"""

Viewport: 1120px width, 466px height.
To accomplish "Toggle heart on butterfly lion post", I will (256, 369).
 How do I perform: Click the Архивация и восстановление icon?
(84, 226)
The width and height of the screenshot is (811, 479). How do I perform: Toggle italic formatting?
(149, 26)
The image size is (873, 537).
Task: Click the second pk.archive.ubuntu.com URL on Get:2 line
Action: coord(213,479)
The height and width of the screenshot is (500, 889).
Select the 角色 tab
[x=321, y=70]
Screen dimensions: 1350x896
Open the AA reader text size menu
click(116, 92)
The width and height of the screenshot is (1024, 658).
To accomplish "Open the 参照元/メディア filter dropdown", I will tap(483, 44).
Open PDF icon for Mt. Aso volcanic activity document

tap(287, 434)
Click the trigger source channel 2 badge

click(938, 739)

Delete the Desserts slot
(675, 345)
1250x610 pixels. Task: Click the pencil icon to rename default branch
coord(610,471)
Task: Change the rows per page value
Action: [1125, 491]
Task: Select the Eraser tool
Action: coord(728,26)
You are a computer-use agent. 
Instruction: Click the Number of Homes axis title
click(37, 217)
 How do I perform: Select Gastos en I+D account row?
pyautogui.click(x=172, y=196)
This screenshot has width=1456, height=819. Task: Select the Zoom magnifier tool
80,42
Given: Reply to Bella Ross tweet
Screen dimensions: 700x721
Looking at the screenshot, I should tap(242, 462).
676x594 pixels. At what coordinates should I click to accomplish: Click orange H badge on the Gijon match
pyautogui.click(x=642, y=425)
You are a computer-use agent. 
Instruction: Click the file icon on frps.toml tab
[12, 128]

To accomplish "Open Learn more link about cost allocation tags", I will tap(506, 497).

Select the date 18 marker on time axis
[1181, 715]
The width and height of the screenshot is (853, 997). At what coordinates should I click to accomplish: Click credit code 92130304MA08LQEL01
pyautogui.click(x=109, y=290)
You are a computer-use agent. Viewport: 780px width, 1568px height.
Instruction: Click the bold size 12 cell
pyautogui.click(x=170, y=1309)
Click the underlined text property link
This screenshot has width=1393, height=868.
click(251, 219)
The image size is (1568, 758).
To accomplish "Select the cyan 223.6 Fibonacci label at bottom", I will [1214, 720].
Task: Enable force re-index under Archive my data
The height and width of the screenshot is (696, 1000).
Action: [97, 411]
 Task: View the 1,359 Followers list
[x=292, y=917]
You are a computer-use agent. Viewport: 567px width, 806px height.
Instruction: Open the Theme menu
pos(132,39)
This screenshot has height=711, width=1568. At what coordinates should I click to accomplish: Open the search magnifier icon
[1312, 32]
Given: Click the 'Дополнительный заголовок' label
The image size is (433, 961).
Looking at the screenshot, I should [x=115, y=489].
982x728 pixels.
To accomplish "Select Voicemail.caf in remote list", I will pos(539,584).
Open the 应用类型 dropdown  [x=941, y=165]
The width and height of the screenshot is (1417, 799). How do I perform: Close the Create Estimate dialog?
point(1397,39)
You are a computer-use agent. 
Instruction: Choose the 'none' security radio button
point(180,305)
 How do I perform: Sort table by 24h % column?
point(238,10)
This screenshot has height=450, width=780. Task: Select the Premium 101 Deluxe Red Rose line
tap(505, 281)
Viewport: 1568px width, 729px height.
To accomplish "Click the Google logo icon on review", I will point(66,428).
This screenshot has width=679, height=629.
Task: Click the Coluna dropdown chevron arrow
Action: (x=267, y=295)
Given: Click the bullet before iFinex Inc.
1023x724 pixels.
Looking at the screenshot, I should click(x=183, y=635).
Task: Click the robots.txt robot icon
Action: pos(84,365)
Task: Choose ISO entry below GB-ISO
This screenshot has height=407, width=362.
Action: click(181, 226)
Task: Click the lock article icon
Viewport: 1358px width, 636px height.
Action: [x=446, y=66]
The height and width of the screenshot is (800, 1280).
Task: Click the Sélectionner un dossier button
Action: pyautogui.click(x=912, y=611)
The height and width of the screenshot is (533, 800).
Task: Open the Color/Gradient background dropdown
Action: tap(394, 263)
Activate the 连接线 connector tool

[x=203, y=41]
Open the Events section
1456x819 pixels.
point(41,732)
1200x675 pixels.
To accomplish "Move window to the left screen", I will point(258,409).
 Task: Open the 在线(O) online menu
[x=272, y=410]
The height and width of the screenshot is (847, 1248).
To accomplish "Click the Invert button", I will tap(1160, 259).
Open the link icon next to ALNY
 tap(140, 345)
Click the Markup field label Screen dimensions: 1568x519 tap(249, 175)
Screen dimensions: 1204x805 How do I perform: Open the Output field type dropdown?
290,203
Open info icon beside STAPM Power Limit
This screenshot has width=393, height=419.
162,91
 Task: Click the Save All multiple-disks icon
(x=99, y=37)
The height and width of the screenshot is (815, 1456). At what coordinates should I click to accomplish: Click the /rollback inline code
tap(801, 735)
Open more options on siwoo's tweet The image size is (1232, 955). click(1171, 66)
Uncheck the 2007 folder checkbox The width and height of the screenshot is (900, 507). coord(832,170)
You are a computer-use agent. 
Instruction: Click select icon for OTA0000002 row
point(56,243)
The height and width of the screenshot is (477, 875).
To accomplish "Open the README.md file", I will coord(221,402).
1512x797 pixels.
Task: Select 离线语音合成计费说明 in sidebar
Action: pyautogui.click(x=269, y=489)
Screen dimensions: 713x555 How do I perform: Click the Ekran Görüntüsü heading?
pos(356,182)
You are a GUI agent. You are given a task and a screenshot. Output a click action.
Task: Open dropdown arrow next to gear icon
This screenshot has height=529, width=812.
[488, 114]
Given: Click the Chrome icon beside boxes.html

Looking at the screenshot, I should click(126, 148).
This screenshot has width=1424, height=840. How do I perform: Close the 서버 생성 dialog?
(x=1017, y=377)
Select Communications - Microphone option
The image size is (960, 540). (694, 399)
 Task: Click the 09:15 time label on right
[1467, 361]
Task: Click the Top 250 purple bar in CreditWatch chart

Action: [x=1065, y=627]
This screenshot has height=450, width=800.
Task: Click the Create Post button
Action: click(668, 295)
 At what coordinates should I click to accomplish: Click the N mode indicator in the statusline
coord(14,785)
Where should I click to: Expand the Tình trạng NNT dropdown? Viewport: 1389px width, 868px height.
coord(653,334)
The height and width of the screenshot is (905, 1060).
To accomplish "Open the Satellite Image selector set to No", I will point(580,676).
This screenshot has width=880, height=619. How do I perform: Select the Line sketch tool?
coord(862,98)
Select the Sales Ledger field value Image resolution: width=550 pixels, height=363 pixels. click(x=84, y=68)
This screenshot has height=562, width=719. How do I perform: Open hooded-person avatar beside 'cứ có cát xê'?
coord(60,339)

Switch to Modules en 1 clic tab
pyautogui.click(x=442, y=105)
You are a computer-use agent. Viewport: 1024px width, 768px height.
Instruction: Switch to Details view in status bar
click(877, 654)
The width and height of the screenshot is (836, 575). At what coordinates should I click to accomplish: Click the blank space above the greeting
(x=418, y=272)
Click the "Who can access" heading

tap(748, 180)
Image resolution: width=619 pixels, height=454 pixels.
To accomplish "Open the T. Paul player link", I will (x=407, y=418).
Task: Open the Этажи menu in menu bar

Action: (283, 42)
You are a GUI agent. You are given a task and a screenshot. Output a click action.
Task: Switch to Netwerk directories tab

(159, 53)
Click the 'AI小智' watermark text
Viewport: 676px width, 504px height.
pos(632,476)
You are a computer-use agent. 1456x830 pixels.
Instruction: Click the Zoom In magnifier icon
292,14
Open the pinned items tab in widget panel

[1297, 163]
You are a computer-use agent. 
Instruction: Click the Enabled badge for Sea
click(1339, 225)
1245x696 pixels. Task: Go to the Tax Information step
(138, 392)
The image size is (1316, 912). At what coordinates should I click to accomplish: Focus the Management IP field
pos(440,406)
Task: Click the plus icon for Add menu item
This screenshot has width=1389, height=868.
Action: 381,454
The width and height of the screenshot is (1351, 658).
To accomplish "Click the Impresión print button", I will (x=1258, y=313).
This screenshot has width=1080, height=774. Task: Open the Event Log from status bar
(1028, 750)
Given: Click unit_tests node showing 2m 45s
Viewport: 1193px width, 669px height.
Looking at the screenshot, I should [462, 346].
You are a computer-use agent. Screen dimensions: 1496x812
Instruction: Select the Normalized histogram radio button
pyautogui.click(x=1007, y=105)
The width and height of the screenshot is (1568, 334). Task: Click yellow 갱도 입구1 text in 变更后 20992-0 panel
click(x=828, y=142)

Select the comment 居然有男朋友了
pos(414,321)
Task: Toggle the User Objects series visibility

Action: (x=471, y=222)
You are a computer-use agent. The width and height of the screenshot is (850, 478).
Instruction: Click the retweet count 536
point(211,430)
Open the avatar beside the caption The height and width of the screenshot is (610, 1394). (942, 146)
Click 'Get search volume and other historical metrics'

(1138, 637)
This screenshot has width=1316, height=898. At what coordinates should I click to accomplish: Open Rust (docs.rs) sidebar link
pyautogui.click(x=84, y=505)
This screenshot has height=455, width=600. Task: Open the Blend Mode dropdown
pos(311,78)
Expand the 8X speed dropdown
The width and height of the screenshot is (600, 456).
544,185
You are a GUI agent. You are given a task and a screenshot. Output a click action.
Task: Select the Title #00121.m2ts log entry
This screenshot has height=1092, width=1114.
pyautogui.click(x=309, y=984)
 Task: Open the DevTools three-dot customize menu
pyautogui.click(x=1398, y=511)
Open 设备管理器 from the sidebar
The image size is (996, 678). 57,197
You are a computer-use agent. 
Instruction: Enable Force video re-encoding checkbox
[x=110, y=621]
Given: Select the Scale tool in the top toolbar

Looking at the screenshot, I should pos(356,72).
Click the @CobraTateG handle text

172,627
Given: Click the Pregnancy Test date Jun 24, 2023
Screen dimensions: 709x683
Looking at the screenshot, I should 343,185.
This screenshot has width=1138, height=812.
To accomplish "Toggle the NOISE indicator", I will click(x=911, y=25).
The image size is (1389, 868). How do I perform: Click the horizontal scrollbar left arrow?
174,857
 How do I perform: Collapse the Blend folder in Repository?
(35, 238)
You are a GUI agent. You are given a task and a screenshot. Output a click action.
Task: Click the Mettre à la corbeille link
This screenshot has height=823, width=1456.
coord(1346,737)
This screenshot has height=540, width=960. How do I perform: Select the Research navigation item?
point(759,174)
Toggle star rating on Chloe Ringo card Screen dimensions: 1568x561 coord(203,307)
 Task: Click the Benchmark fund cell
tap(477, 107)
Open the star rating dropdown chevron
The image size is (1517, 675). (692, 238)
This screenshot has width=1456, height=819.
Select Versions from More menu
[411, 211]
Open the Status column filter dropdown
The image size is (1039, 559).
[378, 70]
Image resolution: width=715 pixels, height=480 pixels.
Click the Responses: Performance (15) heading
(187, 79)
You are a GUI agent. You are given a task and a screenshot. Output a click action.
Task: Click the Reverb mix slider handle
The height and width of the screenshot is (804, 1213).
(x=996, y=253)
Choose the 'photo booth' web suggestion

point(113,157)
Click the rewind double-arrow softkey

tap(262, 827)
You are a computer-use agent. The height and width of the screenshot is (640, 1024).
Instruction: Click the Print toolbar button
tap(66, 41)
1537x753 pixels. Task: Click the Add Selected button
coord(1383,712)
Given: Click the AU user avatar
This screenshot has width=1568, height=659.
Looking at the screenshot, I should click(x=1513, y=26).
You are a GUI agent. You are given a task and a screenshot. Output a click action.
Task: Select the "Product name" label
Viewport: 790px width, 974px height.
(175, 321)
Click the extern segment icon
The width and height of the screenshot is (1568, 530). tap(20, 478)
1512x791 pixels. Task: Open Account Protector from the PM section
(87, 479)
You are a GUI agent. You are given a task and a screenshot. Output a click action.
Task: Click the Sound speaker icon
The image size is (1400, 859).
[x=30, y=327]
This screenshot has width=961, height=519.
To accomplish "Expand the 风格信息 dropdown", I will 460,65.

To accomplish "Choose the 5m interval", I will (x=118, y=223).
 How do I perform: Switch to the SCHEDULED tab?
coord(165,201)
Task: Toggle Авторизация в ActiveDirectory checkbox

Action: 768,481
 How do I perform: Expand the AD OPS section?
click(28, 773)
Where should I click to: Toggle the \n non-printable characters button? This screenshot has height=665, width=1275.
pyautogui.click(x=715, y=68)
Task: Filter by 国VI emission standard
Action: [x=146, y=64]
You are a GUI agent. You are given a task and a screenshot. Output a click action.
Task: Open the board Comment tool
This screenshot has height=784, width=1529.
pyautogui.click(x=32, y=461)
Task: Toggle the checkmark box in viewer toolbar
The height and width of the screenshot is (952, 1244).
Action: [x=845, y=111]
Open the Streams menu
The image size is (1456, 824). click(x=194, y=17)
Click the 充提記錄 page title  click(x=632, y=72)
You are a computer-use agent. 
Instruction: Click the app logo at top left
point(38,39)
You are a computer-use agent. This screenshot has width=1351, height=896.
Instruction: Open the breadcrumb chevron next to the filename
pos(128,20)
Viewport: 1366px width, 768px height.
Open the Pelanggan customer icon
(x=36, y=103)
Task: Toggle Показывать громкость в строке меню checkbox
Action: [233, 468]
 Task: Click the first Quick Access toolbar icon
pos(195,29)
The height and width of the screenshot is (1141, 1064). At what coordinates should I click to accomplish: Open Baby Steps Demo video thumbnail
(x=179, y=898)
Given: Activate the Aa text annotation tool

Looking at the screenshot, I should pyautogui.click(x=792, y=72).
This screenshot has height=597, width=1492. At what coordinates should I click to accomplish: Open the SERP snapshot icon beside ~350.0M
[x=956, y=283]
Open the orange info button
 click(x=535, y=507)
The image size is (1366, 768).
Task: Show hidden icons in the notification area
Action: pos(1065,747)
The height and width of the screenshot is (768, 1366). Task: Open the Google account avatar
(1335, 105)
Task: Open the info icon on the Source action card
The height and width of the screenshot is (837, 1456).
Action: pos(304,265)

"""

- [Your goal]
Give the stretch from the line containing "Where should I click to: Expand" through the line containing "pos(632,476)" as a numbered list, leaving out blank lines.

- [Solution to this exercise]
1. Where should I click to: Expand the Tình trạng NNT dropdown? Viewport: 1389px width, 868px height.
2. coord(653,334)
3. The height and width of the screenshot is (905, 1060).
4. To accomplish "Open the Satellite Image selector set to No", I will point(580,676).
5. This screenshot has width=880, height=619. How do I perform: Select the Line sketch tool?
6. coord(862,98)
7. Select the Sales Ledger field value Image resolution: width=550 pixels, height=363 pixels. click(x=84, y=68)
8. This screenshot has height=562, width=719. How do I perform: Open hooded-person avatar beside 'cứ có cát xê'?
9. coord(60,339)
10. Switch to Modules en 1 clic tab
11. pyautogui.click(x=442, y=105)
12. You are a computer-use agent. Viewport: 1024px width, 768px height.
13. Instruction: Switch to Details view in status bar
14. click(877, 654)
15. The width and height of the screenshot is (836, 575). At what coordinates should I click to accomplish: Click the blank space above the greeting
16. (x=418, y=272)
17. Click the "Who can access" heading
18. tap(748, 180)
19. Image resolution: width=619 pixels, height=454 pixels.
20. To accomplish "Open the T. Paul player link", I will (x=407, y=418).
21. Task: Open the Этажи menu in menu bar
22. Action: (283, 42)
23. You are a GUI agent. You are given a task and a screenshot. Output a click action.
24. Task: Switch to Netwerk directories tab
25. (159, 53)
26. Click the 'AI小智' watermark text
27. Viewport: 676px width, 504px height.
28. pos(632,476)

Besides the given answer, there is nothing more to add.